DNStamp introduces a decentralized, short-lived trusted timestamping scheme leveraging DNS cache resolvers, eliminating the need for dedicated services and enhancing security against various attacks.

Contribution

It presents a novel DNS-based timestamping method that operates without centralized trust, enabling anyone with Internet access to generate and verify timestamps.

Findings

Resistant to forward-dating, back-dating, and erasure attacks.

Reliable timestamp verification under continuous attack conditions.

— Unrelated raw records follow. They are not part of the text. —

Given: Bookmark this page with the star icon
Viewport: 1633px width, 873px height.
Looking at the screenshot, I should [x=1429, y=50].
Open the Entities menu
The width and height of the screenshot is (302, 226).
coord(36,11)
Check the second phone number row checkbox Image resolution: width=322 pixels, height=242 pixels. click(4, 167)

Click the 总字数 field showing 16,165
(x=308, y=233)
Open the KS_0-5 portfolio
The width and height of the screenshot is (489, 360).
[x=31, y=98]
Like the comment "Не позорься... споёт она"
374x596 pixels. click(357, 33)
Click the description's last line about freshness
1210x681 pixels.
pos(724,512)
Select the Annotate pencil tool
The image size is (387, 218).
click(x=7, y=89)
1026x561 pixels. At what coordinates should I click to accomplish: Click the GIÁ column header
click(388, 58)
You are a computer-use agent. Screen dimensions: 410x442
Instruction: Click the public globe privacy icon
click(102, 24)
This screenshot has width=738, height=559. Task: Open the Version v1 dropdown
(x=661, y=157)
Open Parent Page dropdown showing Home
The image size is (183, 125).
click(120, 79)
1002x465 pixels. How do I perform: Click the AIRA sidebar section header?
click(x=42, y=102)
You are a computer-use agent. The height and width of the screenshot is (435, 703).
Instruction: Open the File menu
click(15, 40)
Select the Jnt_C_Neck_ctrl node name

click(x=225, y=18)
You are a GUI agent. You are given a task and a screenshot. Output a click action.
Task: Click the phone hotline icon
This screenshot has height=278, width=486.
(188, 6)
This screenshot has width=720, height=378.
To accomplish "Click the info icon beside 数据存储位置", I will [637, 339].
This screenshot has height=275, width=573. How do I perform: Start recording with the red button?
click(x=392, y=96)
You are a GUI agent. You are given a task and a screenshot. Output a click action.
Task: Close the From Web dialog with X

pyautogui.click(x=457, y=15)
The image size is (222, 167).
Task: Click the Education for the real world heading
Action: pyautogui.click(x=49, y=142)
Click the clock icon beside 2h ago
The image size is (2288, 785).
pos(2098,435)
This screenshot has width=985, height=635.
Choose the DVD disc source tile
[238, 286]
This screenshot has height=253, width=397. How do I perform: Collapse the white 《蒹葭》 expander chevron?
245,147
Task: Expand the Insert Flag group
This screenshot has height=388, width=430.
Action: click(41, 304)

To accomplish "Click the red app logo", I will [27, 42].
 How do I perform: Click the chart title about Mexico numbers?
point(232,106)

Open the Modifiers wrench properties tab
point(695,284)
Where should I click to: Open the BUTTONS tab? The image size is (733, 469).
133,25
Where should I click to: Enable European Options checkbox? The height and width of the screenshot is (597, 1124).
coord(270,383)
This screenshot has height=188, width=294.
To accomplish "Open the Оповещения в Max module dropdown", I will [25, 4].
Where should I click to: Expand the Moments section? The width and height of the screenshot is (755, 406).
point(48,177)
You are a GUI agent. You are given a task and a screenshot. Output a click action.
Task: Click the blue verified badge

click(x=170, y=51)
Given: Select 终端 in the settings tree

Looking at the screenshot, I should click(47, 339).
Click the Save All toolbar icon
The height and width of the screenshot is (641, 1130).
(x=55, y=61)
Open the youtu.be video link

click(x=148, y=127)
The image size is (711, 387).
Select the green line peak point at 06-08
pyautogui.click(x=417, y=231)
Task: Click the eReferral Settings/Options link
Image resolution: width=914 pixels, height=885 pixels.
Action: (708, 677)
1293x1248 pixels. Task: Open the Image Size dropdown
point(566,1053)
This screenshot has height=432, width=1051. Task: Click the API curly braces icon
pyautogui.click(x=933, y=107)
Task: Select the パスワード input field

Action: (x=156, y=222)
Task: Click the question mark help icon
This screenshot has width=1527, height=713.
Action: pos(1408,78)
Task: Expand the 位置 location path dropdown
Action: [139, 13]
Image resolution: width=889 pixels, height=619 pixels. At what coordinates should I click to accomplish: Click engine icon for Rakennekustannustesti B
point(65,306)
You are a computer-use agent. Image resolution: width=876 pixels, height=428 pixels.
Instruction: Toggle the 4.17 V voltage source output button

Operates without dedicated trusted services or participant collaboration.

Abstract

Trusted timestamping consists in proving that certain data existed at a particular point in time. Existing timestamping methods require either a centralized and dedicated trusted service or the collaboration of other participants using the timestamping service. We propose a novel trusted timestamping scheme, called DNStamp, that does not require a dedicated service nor collaboration between participants. DNStamp produces shortlived timestamps with a validity period of several days. The generation and verification involves a large number of Domain Name System cache resolvers, thus removing any single point of failure and any single point of trust. Any host with Internet access may request or verify a timestamp, with no need to register to any timestamping service. We provide a full description and analysis of DNStamp. We analyze the security against various adversaries and show resistance to forward-dating, back-dating and erasure attacks. Experiments with our implementation of DNStamp show that one can set and then reliably verify timestamps even under continuous attack conditions.